This implements the YOLO object detection algorithm on the ViWi Dataset for single user co-located camera scenarios. The YOLO model is trained to detect a single user in the image and output a bounding box around the user. Training and testing dataset generated using image-labeling tool in MATLAB. The dataset can be downloaded from ViWi Dataset. (scenrio 2 and 3)
Training Dataset: -Dataset contains images from all three cameras -300 images (mix of all three cameras)
Testing Dataset: TestDataset.mat -101 images (mix of all three cameras)
YOLO Training: yoloTrainViWi.m Trained Model: viWiYOLODetector_V2
YOLO Testing: yoloTestViWi.m
This network is trained to map the location of the bounding box in the image to the (x,y) locations on the map. The input to the network are 4 values that define the bound box. The output are two values that (x,y) geolocation coordinates on the map. Since there are 3 cameras, there are three MLP networks (one for each camera).

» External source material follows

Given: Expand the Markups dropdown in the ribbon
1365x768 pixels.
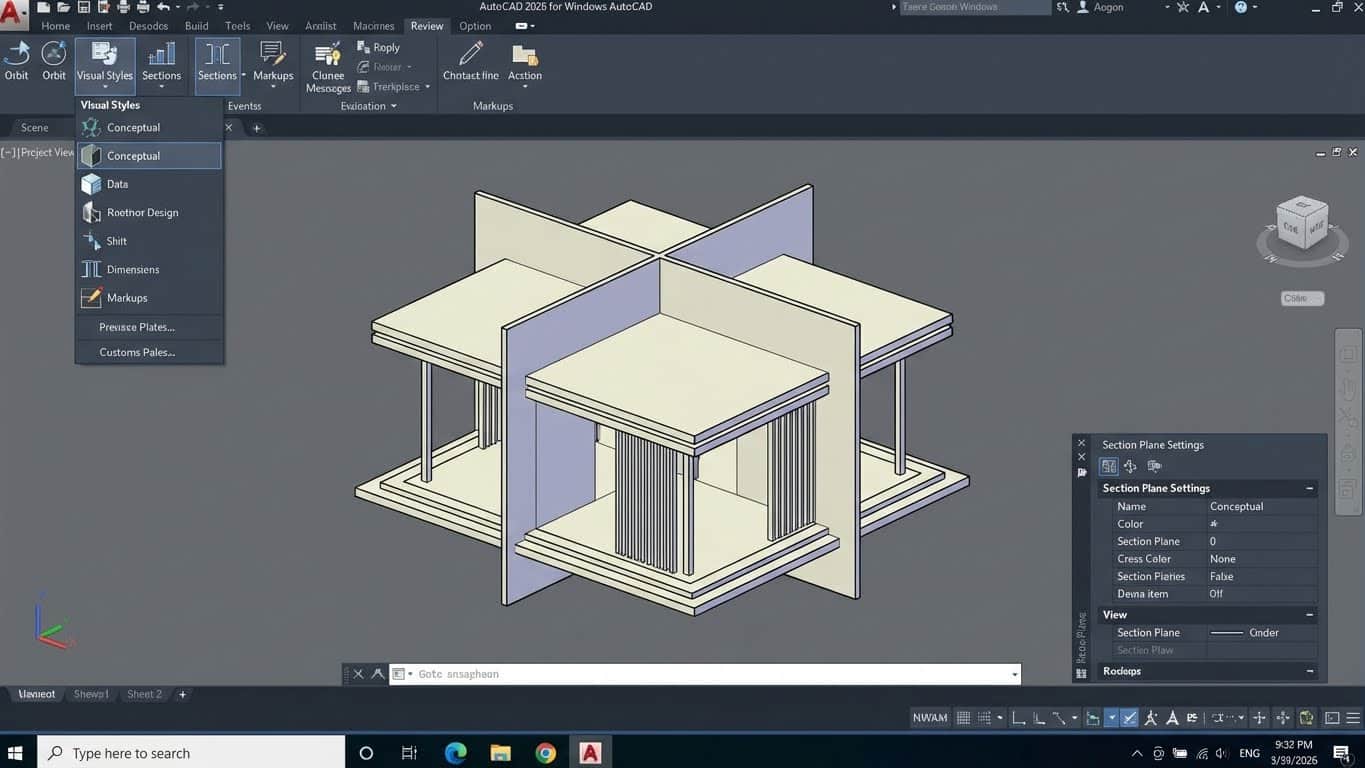Looking at the screenshot, I should (272, 86).
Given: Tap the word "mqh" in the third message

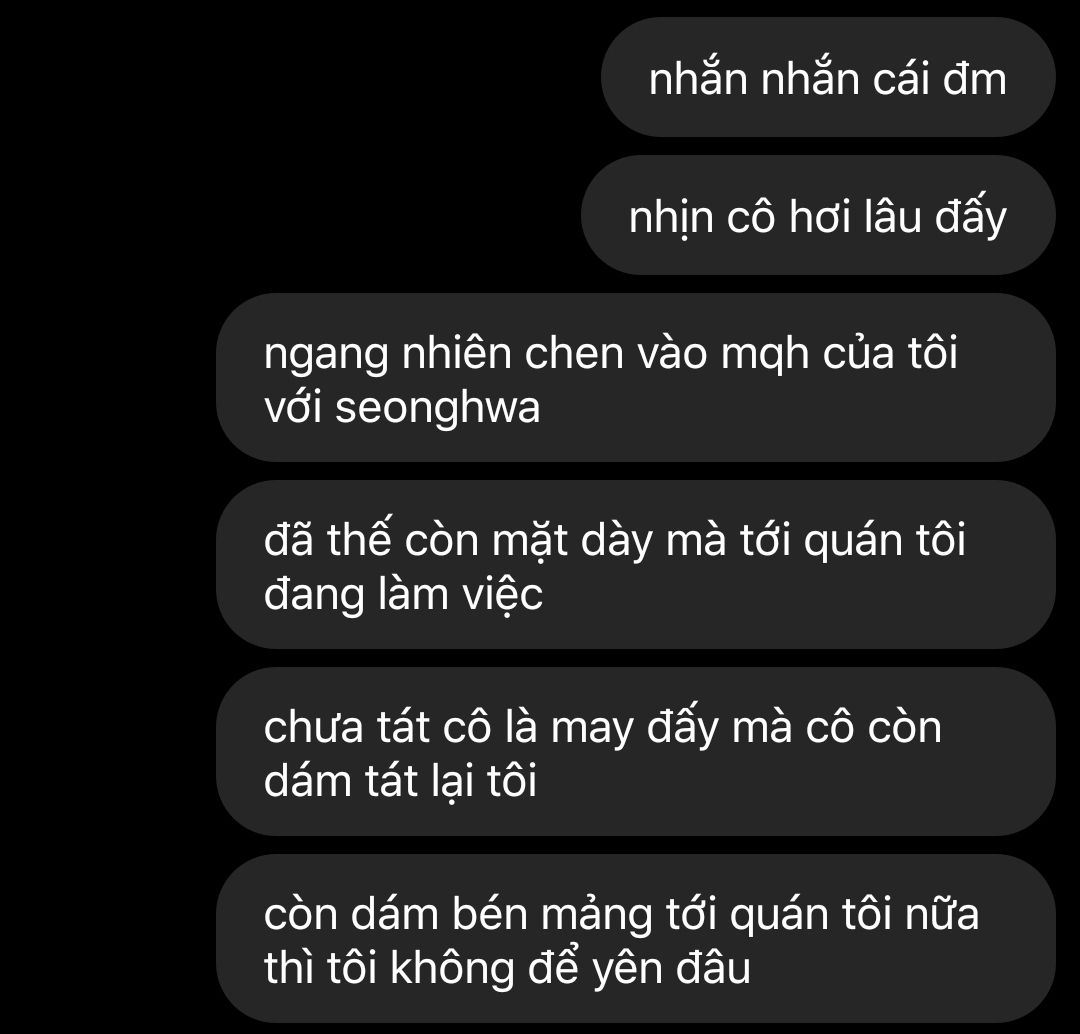Looking at the screenshot, I should pos(765,355).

Training Dataset: TrainMLPDatasetCam1_V2.mat,TrainMLPDatasetCam1_V2.mat,TrainMLPDatasetCam1_V2.mat
Testing Dataset: TestMLPDataset.mat corresponds to the TestDataset.mat
MLP Training: mlpTrainViWi.m, buildNetfc_H3.m
Trained Models: TrainedNetCam1, TrainedNetCam2, TrainedNetCam3
MLP Testing: mlpTestViwi.m
This part integrates 1 and 2 into an end-to-end system and calculates the localization accuracy. The input to the system is a image from one of the camera and the output is the estimated user location.
Single Sample Test: SingleSampleTest.m
- Tests a single sample from the dataset.
- Outputs the input image overlayed with the bounding box and the localization error.
System Testing: TestSystem.m
- Outputs the localization error over the entire training dataset (mean error, cdf...etc)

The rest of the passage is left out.